• _Goal of the exercise_: For this exercise, copy exactly every line from the one holding "Where should I" through the end of the data, both included. Omit pictures.

::: Information

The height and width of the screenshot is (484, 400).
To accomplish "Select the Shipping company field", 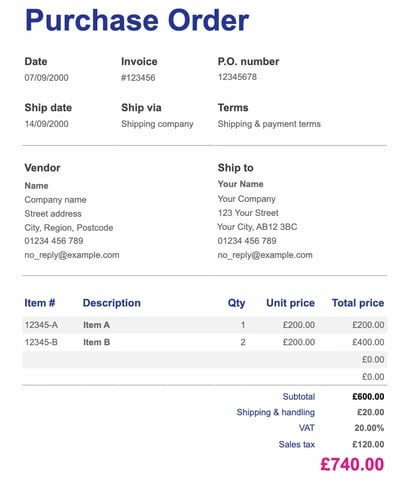I will tap(157, 124).
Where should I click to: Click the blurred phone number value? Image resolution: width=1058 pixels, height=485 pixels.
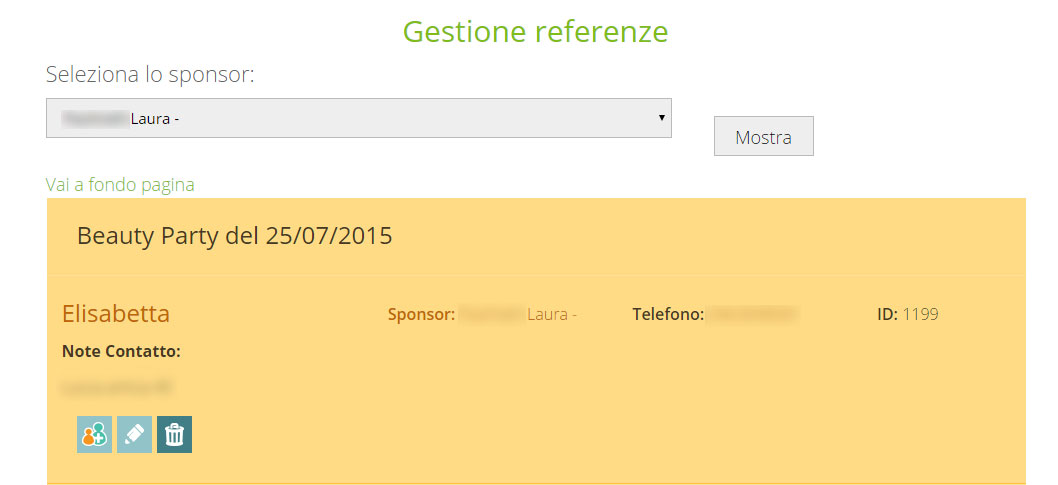(752, 314)
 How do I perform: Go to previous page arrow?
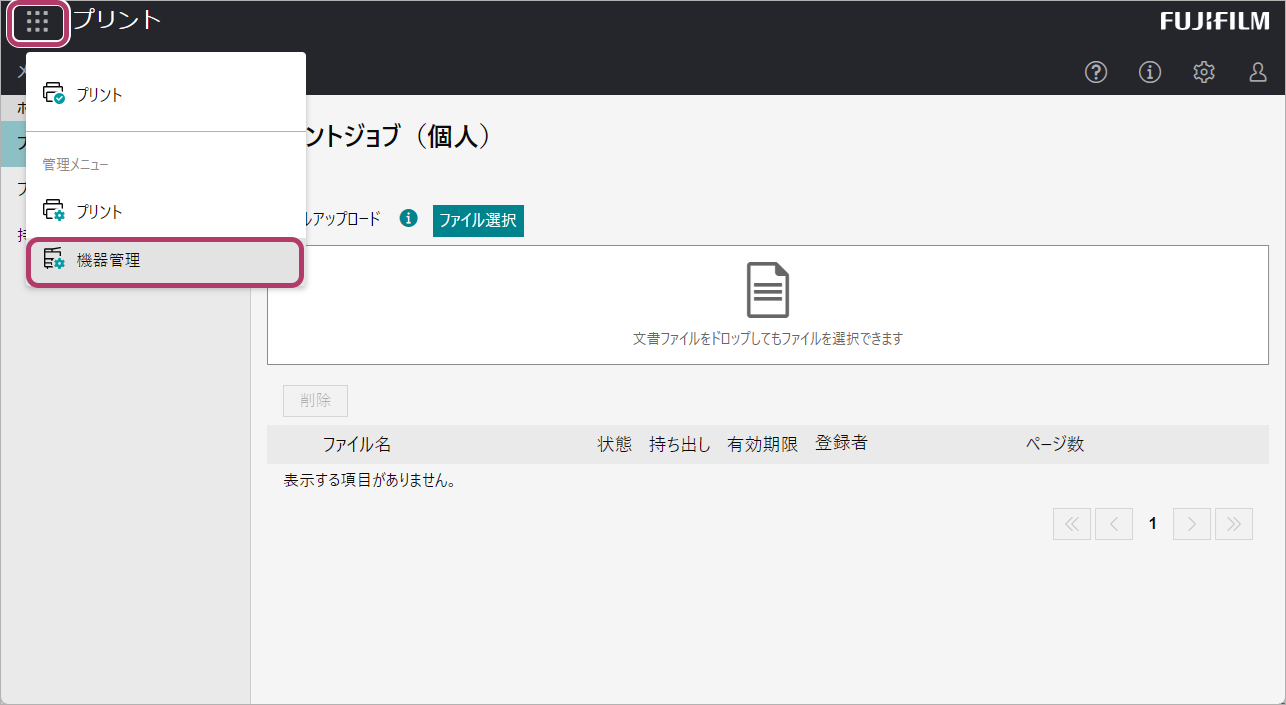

::::::

• _Reply_:
Where should I click to: Click the blurred phone number value? Image resolution: width=1058 pixels, height=485 pixels.
(752, 314)
 How do I perform: Go to previous page arrow?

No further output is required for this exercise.